Les couleurs des œuvres sont assez réelles : il y a beaucoup de noir et de rouge, en plus du blanc et de jaunes. Ces couleurs d’origine naturelle provenaient de deux sortes d’ocre, facilement trouvées sous forme de pâte. Ces ocres étaient transformées par chauffage pour obtenir des teintes plus rouges et foncées. Parfois, divers éléments y étaient ajoutés.

Un des panneaux que l’on retrouve dans Lascaux 3 est assez impressionnant par le mouvement qu’il décrit et les animaux représentés. C’est celui de la vache noire qui se trouve dans la Nef.

L'exposition La grotte de Lascaux : chefs-d'oeuvre de la préhistoire, présentée au Centre des Sciences de Montréal.

La vache noire indique que la grotte a été peinte et repeinte au fil des générations.
Derrière la vache, on voit des traces d’autres animaux qui ont été peints depuis.
(Salle de la Nef)
(Crédits photo : Centre des sciences de Montréal)

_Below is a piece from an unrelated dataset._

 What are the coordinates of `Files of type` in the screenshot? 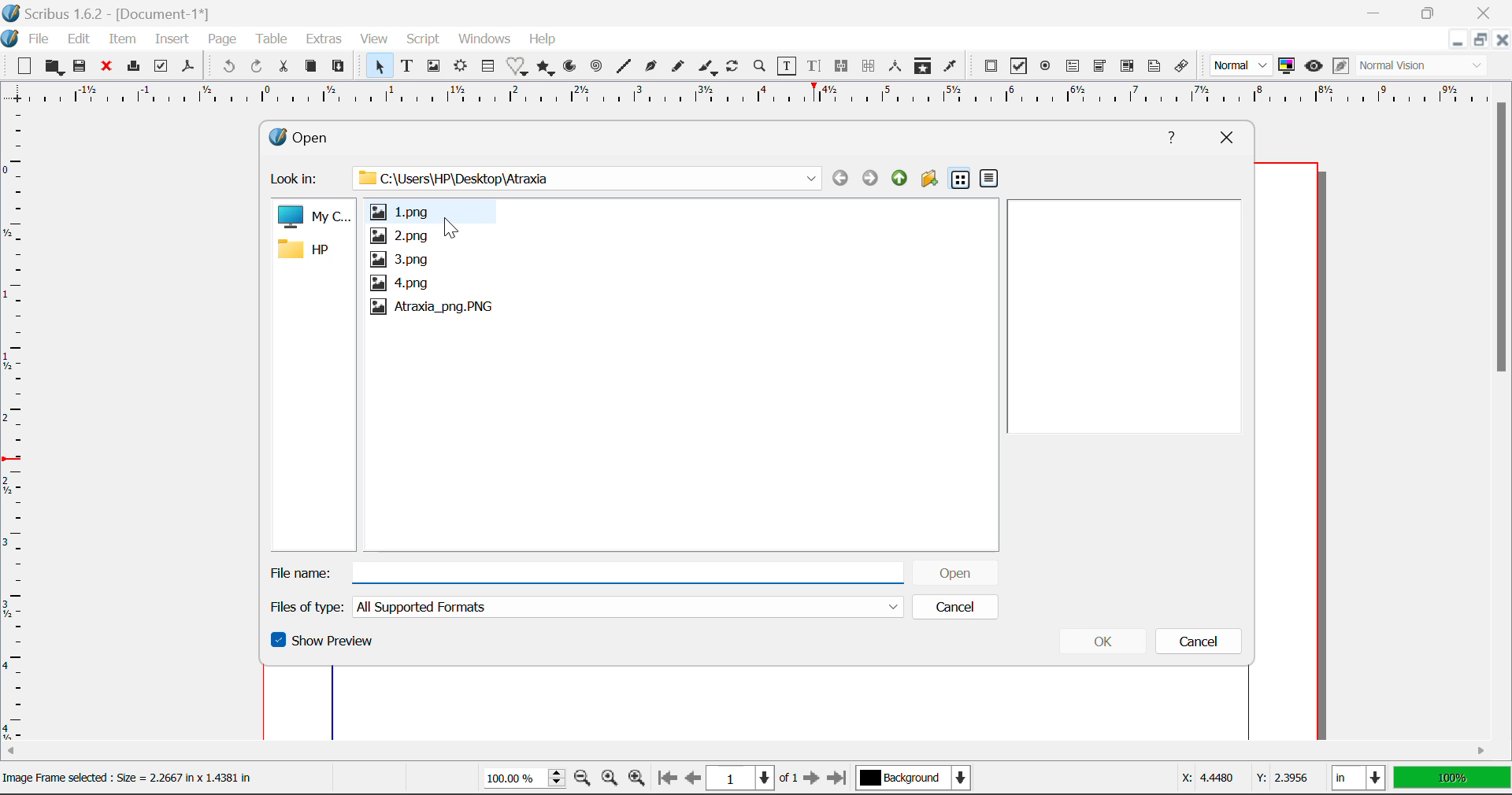 It's located at (310, 606). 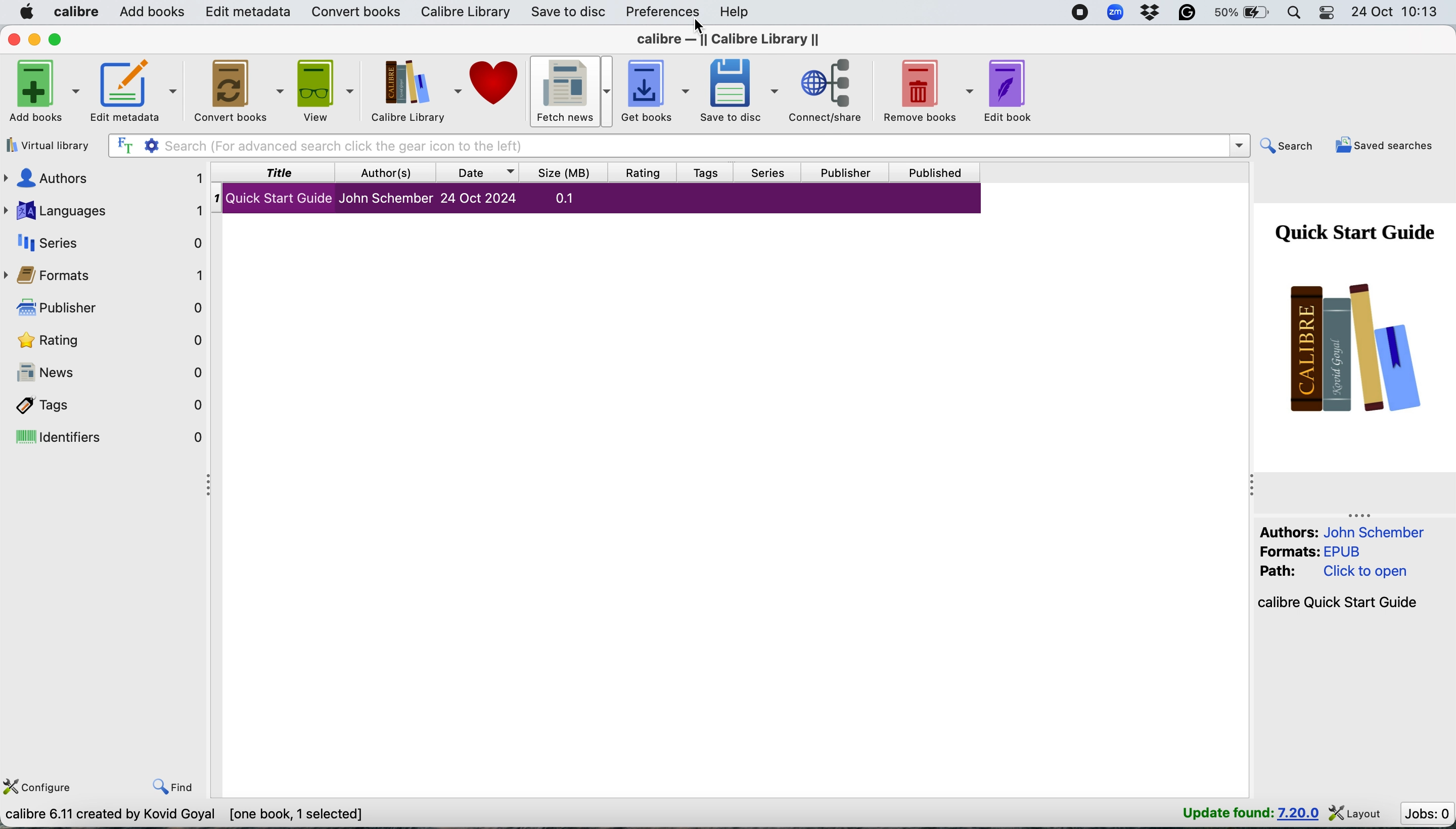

Ce qui est fantastique avec ces peintures de Lascaux, c’est que leur état est si bien préservé qu’elles sont reconnues scientifiquement en tant qu’exemple de l’art qui se pratiquait lors de la préhistoire. Et depuis que la visite est réservée à la communauté scientifique, la grotte semble mieux se porter. Heureusement, les œuvres n’ont pas été touchées de manière irréversible.

Les artistes

Les créateurs de ces chefs-d’œuvre sont des hommes modernes — même s’ils ont vécu il y a 20 000 ans! —, des homo sapiens semblables à nous, appelés Cro-Magnon. (Vous vous souvenez de cette chanson enfantine qui réduisait ces hommes préhistoriques à de « proches parents de l’orang-outan, vêtus d’un slip en peau de bison, avec une hache et un couteau de pierre »? En fait, ils étaient bien loin de ça.) Ces chasseurs-cueilleurs étaient civilisés et devaient lutter pour survivre. Ils chassaient le renne et les petits animaux, pêchaient, mangeaient des oiseaux et leurs œufs et cueillaient des baies, des fruits et des champignons.

Des scientifiques, intrigués par les techniques de ces artistes préhistoriques, se sont rendus dans la grotte. Et en examinant de très près les peintures et les gravures, ils ont tenté d’imaginer les gestes. D’après l’allure et les zones où sont déposés les pigments, ils pensent qu’ils travaillaient de gauche à droite avec différentes techniques de peinture : le soufflé ou projeté, l’application avec des tampons, des pinceaux très sommaires et les doigts. Selon la disposition des œuvres sur les plafonds et en hauteur sur les parois, on imagine que ces peintres devaient travailler en équipe, ou avaient développé une certaine méthode pour grimper, ou encore, avaient installé des pinceaux au bout de perches. Pour voir dans la noirceur absolue de la grotte, ils s’éclairaient probablement avec des torches et des lampes à graisse allumées par le frottement rapide d’une baguette avec du bois sec ou avec les briquets de l’époque, soit silex contre pyrite.

L'exposition La grotte de Lascaux : chefs-d'oeuvre de la préhistoire, présentée au Centre des Sciences de Montréal.

Sculpture d’Élizabeth Daynès. Ils semblent bien réels, ces Cro-Magnon.
(Crédits photo : Centre des sciences de Montréal)

Mais… pourquoi?

Quand on regarde tout ça, plusieurs questions surgissent. Pourquoi ces hommes et femmes ont-ils réalisé de si belles œuvres? Pourquoi dans un souterrain caché au regard des autres? Était-ce un rite d’une quelconque religion ou d’une cérémonie particulière? Pourquoi ces hommes ont-ils abandonné sur le sol de la grotte plusieurs outils et objets qui nous renseignent sur leur mode de vie? Voulaient-ils passer un message aux générations subséquentes? Depuis plusieurs décennies, des experts s’interrogent. Plusieurs hypothèses sont formulées, mais aucune n’est confirmée. Ça vous tente de régler un de ces mystères? La visite de Lascaux 3, au Centre des sciences dans le Vieux-Port de Montréal, vous permettra d’amasser des indices. C’est jusqu’au 14 septembre 2014.